EL PAíS › OPINION
› Por Edgardo Mocca
En estos días hemos sido invadidos por los fantasmas de la década del ’70. La memoria del golpe cívico-militar fascista en 1973 contra el gobierno de la Unidad Popular chilena –alegra al autor de este comentario la magnífica puesta en escena de ese pasado por parte de la Televisión Pública– no pudo dejar de inscribirse en el cuadro de nuestras reyertas actuales, en el país y en la región. Un punto principal parece dividir las aguas: se trata, ni más ni menos, que del sentido histórico de los hechos de esa época.
Es necesario advertir a partir de ahora que el lector de lo que sigue no encontrará ningún rastro de neutralidad valorativa, juicio independiente ni de ninguna de esas claves que se utilizan con la pretensión de ocultar la perspectiva desde la cual se habla.
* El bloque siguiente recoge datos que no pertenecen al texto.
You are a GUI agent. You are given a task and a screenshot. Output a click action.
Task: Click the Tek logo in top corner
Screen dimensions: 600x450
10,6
La experiencia del autor de estas líneas reconoce al gobierno de Salvador Allende como el punto más alto hasta hoy alcanzado de esa fusión, acaso utópica, entre libertad política y justicia social. Se puso los ropajes de la época y sus nombres; el socialismo en democracia fue su santo y seña. Su significado real, su agenda concreta –nacionalización, redistribución, solidaridad– no fue demasiado diferente de la que hoy reivindican, con acentos y giros muy diversos, un conjunto de gobiernos de la región. Claro está, la palabra socialismo tenía entonces otro significado. Resultaba imposible no vincularla con la experiencia del “socialismo real” que conducía la Unión Soviética. Esta vinculación histórica, totalmente fiel a la realidad, de la experiencia de la Unidad Popular con el contexto de la Guerra Fría entre las dos grandes superpotencias de entonces, trae consigo una amenaza metodológica: la de interpretar un drama político con los mismos patrones cognitivos con los que lo percibían sus actores. Hay muy poca distancia entre esa manera de argumentar y la pobre conclusión de que la experiencia política y social chilena cortada abruptamente por la barbarie dictatorial puede reducirse a un episodio más de un conflicto entre potencias que fue finalmente resuelto de manera rotunda hace un poco más que un par de décadas.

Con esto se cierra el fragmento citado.